• Prompt
Please output the data exactly, without omitting anything.

Extracted data entries
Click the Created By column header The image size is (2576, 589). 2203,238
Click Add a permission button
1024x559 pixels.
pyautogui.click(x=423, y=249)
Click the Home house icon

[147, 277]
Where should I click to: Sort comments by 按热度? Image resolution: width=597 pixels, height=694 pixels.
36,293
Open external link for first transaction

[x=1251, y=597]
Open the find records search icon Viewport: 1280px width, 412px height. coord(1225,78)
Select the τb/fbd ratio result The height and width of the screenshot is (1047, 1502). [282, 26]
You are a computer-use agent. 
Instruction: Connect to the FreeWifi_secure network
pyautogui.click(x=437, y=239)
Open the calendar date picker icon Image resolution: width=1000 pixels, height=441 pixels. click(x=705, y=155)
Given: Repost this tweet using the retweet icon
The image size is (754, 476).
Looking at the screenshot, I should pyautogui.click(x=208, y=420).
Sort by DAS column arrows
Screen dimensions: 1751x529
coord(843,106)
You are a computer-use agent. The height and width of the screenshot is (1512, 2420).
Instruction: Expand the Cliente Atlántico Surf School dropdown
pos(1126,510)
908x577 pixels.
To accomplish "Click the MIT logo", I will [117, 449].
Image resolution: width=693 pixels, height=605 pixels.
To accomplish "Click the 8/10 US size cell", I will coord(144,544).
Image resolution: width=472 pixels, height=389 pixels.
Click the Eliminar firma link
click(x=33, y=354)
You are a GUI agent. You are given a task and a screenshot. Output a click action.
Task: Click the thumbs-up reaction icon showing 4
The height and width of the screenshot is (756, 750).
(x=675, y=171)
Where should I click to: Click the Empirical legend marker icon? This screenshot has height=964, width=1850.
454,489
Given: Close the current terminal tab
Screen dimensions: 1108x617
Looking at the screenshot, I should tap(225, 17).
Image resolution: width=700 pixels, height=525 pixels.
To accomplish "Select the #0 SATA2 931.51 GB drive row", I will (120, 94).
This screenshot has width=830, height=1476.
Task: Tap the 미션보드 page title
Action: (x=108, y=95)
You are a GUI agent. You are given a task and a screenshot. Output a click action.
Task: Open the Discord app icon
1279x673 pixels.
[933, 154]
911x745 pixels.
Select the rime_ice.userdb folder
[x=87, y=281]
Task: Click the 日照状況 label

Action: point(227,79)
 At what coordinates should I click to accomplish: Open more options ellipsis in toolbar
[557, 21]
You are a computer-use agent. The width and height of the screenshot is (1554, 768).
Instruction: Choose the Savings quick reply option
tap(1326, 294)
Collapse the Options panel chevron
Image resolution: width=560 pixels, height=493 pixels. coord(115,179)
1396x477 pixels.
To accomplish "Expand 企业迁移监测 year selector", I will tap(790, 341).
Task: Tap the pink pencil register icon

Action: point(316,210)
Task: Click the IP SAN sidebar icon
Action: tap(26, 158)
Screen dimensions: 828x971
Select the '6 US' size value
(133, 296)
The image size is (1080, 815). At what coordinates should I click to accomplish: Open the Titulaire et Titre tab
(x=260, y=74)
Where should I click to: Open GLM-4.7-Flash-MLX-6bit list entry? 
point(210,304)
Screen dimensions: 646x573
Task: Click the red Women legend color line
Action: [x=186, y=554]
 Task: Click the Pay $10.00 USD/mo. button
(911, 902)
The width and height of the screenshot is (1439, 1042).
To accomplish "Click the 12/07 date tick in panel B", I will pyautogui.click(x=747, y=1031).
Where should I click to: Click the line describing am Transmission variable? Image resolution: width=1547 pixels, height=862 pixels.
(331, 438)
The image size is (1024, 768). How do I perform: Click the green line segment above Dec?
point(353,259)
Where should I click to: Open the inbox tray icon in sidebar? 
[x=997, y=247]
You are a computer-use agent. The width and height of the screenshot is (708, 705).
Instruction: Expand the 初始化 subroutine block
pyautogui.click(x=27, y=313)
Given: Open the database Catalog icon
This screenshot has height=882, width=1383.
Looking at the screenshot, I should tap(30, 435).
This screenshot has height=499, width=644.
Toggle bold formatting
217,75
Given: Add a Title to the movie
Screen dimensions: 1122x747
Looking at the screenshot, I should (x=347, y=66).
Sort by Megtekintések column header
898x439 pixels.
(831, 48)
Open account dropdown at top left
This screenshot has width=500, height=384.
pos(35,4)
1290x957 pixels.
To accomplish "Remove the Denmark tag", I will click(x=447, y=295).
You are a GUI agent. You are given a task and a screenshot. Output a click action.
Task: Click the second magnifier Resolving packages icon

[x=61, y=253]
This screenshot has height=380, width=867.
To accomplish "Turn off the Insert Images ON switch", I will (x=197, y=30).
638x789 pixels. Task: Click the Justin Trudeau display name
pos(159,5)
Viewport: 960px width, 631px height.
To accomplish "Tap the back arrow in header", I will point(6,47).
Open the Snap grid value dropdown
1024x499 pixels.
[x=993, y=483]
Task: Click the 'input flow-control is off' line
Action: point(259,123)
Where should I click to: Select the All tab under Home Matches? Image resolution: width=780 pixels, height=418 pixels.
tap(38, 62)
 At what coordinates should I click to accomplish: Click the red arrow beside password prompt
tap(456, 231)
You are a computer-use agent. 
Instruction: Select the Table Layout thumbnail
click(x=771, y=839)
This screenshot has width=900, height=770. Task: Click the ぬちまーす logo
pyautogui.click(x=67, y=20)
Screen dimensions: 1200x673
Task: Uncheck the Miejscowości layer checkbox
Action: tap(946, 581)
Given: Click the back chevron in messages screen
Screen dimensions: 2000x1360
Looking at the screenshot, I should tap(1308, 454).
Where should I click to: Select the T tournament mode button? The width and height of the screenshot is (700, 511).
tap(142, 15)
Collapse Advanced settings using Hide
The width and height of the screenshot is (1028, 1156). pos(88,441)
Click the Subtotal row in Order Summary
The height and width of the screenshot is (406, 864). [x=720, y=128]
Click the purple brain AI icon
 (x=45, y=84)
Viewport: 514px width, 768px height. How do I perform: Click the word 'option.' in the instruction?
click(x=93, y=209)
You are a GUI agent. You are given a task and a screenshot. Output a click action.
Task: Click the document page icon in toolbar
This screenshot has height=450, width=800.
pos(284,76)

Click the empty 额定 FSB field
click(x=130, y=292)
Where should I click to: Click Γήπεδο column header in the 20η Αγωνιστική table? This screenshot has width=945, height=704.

• Result of the exercise
Click the Created By column header The image size is (2576, 589). 2203,238
Click Add a permission button
1024x559 pixels.
pyautogui.click(x=423, y=249)
Click the Home house icon

[147, 277]
Where should I click to: Sort comments by 按热度? Image resolution: width=597 pixels, height=694 pixels.
36,293
Open external link for first transaction

[x=1251, y=597]
Open the find records search icon Viewport: 1280px width, 412px height. coord(1225,78)
Select the τb/fbd ratio result The height and width of the screenshot is (1047, 1502). [282, 26]
You are a computer-use agent. 
Instruction: Connect to the FreeWifi_secure network
pyautogui.click(x=437, y=239)
Open the calendar date picker icon Image resolution: width=1000 pixels, height=441 pixels. click(x=705, y=155)
Given: Repost this tweet using the retweet icon
The image size is (754, 476).
Looking at the screenshot, I should pyautogui.click(x=208, y=420).
Sort by DAS column arrows
Screen dimensions: 1751x529
coord(843,106)
You are a computer-use agent. The height and width of the screenshot is (1512, 2420).
Instruction: Expand the Cliente Atlántico Surf School dropdown
pos(1126,510)
908x577 pixels.
To accomplish "Click the MIT logo", I will [117, 449].
Image resolution: width=693 pixels, height=605 pixels.
To accomplish "Click the 8/10 US size cell", I will coord(144,544).
Image resolution: width=472 pixels, height=389 pixels.
Click the Eliminar firma link
click(x=33, y=354)
You are a GUI agent. You are given a task and a screenshot. Output a click action.
Task: Click the thumbs-up reaction icon showing 4
The height and width of the screenshot is (756, 750).
(x=675, y=171)
Where should I click to: Click the Empirical legend marker icon? This screenshot has height=964, width=1850.
454,489
Given: Close the current terminal tab
Screen dimensions: 1108x617
Looking at the screenshot, I should tap(225, 17).
Image resolution: width=700 pixels, height=525 pixels.
To accomplish "Select the #0 SATA2 931.51 GB drive row", I will (120, 94).
This screenshot has width=830, height=1476.
Task: Tap the 미션보드 page title
Action: (x=108, y=95)
You are a GUI agent. You are given a task and a screenshot. Output a click action.
Task: Open the Discord app icon
1279x673 pixels.
[933, 154]
911x745 pixels.
Select the rime_ice.userdb folder
[x=87, y=281]
Task: Click the 日照状況 label

Action: point(227,79)
 At what coordinates should I click to accomplish: Open more options ellipsis in toolbar
[557, 21]
You are a computer-use agent. The width and height of the screenshot is (1554, 768).
Instruction: Choose the Savings quick reply option
tap(1326, 294)
Collapse the Options panel chevron
Image resolution: width=560 pixels, height=493 pixels. coord(115,179)
1396x477 pixels.
To accomplish "Expand 企业迁移监测 year selector", I will tap(790, 341).
Task: Tap the pink pencil register icon

Action: point(316,210)
Task: Click the IP SAN sidebar icon
Action: tap(26, 158)
Screen dimensions: 828x971
Select the '6 US' size value
(133, 296)
The image size is (1080, 815). At what coordinates should I click to accomplish: Open the Titulaire et Titre tab
(x=260, y=74)
Where should I click to: Open GLM-4.7-Flash-MLX-6bit list entry? 
point(210,304)
Screen dimensions: 646x573
Task: Click the red Women legend color line
Action: [x=186, y=554]
 Task: Click the Pay $10.00 USD/mo. button
(911, 902)
The width and height of the screenshot is (1439, 1042).
To accomplish "Click the 12/07 date tick in panel B", I will pyautogui.click(x=747, y=1031).
Where should I click to: Click the line describing am Transmission variable? Image resolution: width=1547 pixels, height=862 pixels.
(331, 438)
The image size is (1024, 768). How do I perform: Click the green line segment above Dec?
point(353,259)
Where should I click to: Open the inbox tray icon in sidebar? 
[x=997, y=247]
You are a computer-use agent. The width and height of the screenshot is (708, 705).
Instruction: Expand the 初始化 subroutine block
pyautogui.click(x=27, y=313)
Given: Open the database Catalog icon
This screenshot has height=882, width=1383.
Looking at the screenshot, I should tap(30, 435).
This screenshot has height=499, width=644.
Toggle bold formatting
217,75
Given: Add a Title to the movie
Screen dimensions: 1122x747
Looking at the screenshot, I should (x=347, y=66).
Sort by Megtekintések column header
898x439 pixels.
(831, 48)
Open account dropdown at top left
This screenshot has width=500, height=384.
pos(35,4)
1290x957 pixels.
To accomplish "Remove the Denmark tag", I will click(x=447, y=295).
You are a GUI agent. You are given a task and a screenshot. Output a click action.
Task: Click the second magnifier Resolving packages icon

[x=61, y=253]
This screenshot has height=380, width=867.
To accomplish "Turn off the Insert Images ON switch", I will (x=197, y=30).
638x789 pixels. Task: Click the Justin Trudeau display name
pos(159,5)
Viewport: 960px width, 631px height.
To accomplish "Tap the back arrow in header", I will point(6,47).
Open the Snap grid value dropdown
1024x499 pixels.
[x=993, y=483]
Task: Click the 'input flow-control is off' line
Action: point(259,123)
Where should I click to: Select the All tab under Home Matches? Image resolution: width=780 pixels, height=418 pixels.
tap(38, 62)
 At what coordinates should I click to accomplish: Click the red arrow beside password prompt
tap(456, 231)
You are a computer-use agent. 
Instruction: Select the Table Layout thumbnail
click(x=771, y=839)
This screenshot has width=900, height=770. Task: Click the ぬちまーす logo
pyautogui.click(x=67, y=20)
Screen dimensions: 1200x673
Task: Uncheck the Miejscowości layer checkbox
Action: tap(946, 581)
Given: Click the back chevron in messages screen
Screen dimensions: 2000x1360
Looking at the screenshot, I should tap(1308, 454).
Where should I click to: Select the T tournament mode button? The width and height of the screenshot is (700, 511).
tap(142, 15)
Collapse Advanced settings using Hide
The width and height of the screenshot is (1028, 1156). pos(88,441)
Click the Subtotal row in Order Summary
The height and width of the screenshot is (406, 864). [x=720, y=128]
Click the purple brain AI icon
 (x=45, y=84)
Viewport: 514px width, 768px height. How do I perform: Click the word 'option.' in the instruction?
click(x=93, y=209)
You are a GUI agent. You are given a task and a screenshot. Output a click action.
Task: Click the document page icon in toolbar
This screenshot has height=450, width=800.
pos(284,76)

Click the empty 额定 FSB field
click(x=130, y=292)
Where should I click to: Click Γήπεδο column header in the 20η Αγωνιστική table? This screenshot has width=945, height=704.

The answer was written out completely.